Petikan:
Lompat ke konten Lompat ke sidebar Lompat ke footer

Widget HTML #1

BPK Harus Audit Pengelolaan Anggaran di Dishub SBB

Ilustrasi.
AMBON, INFO BARU--Direktur eksekutif Suara Aspirasi Rakyat (SAR) Maluku, Robert Kakiay, kepada Info Baru Jumat (9/5), mendesak Badan Pemeriksa Keuangan (BPK) perwakilan Maluku segera mengaudit anggaran lingkup Dinas Perhubungan (Dishub) kabupaten Seram Bagian Barat (SBB) sejak 2012 hingga 2014.

Pasalnya, sistem pengelolaan anggaran di Dishub kabupaten SBB menyusul kasus kapal patroli cepat, lembaganya menemukan berbagai kejanggalan terkait proses penggunaan anggaran secara internal.

Tujuan Latihan: Kutip kembali seluruh petikan berita tentang audit anggaran Dishub SBB di atas tanpa mengubah satu kata pun.

Data Mentah:
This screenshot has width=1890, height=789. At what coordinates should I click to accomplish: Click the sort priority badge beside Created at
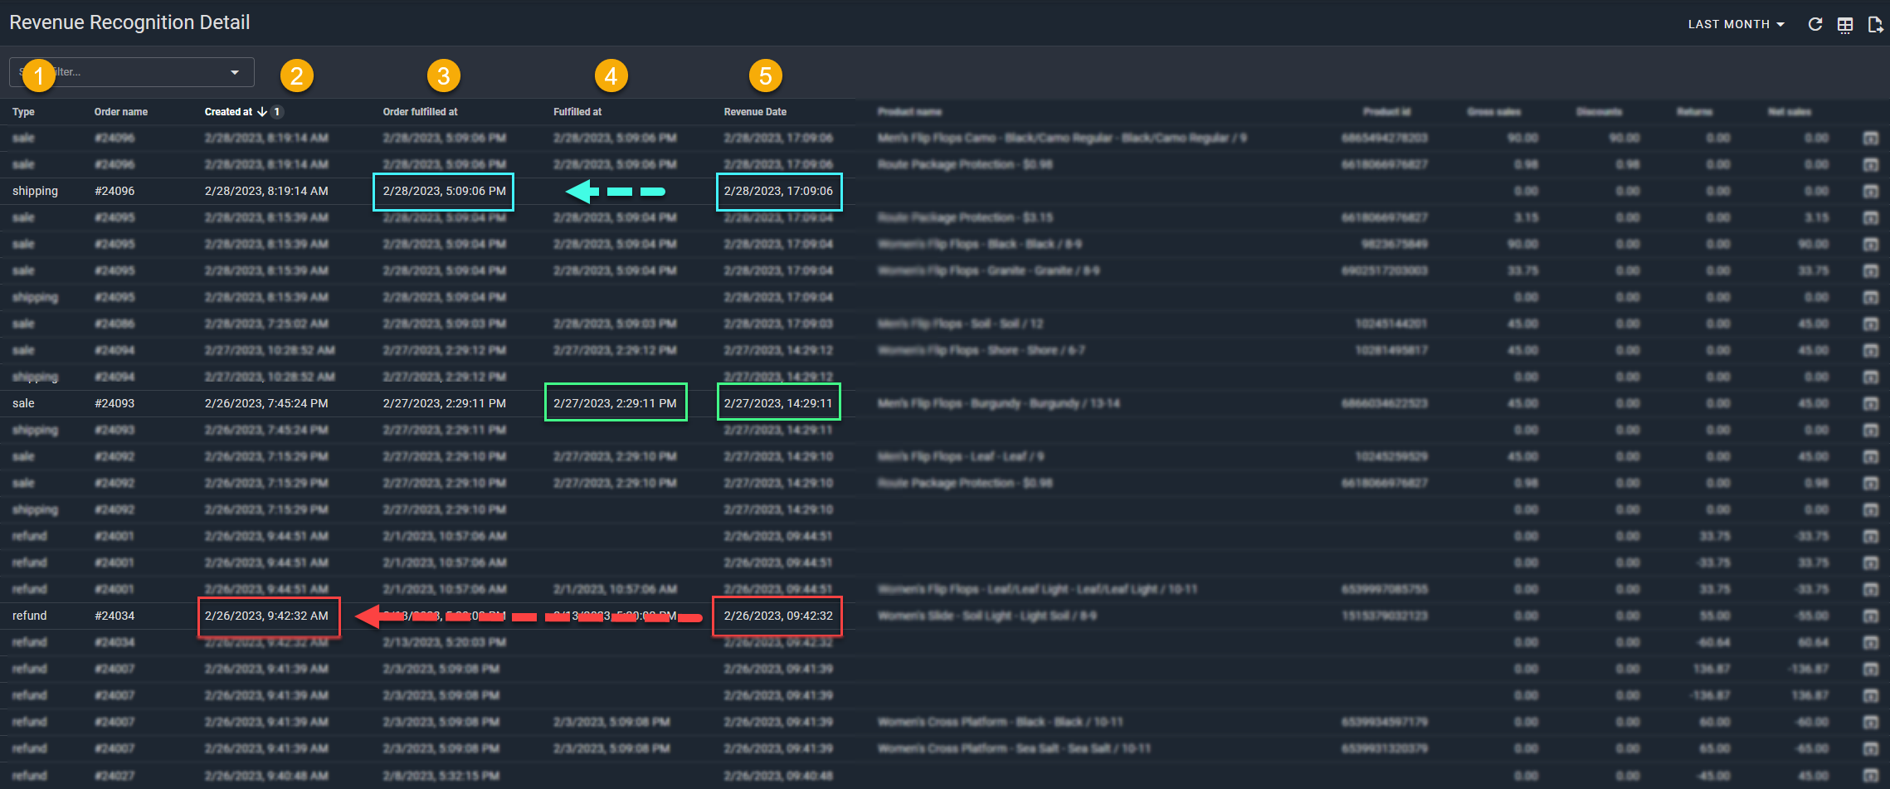[x=277, y=112]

Jawaban Tugas:
Lompat ke konten Lompat ke sidebar Lompat ke footer

Widget HTML #1

BPK Harus Audit Pengelolaan Anggaran di Dishub SBB

Ilustrasi.
AMBON, INFO BARU--Direktur eksekutif Suara Aspirasi Rakyat (SAR) Maluku, Robert Kakiay, kepada Info Baru Jumat (9/5), mendesak Badan Pemeriksa Keuangan (BPK) perwakilan Maluku segera mengaudit anggaran lingkup Dinas Perhubungan (Dishub) kabupaten Seram Bagian Barat (SBB) sejak 2012 hingga 2014.

Pasalnya, sistem pengelolaan anggaran di Dishub kabupaten SBB menyusul kasus kapal patroli cepat, lembaganya menemukan berbagai kejanggalan terkait proses penggunaan anggaran secara internal.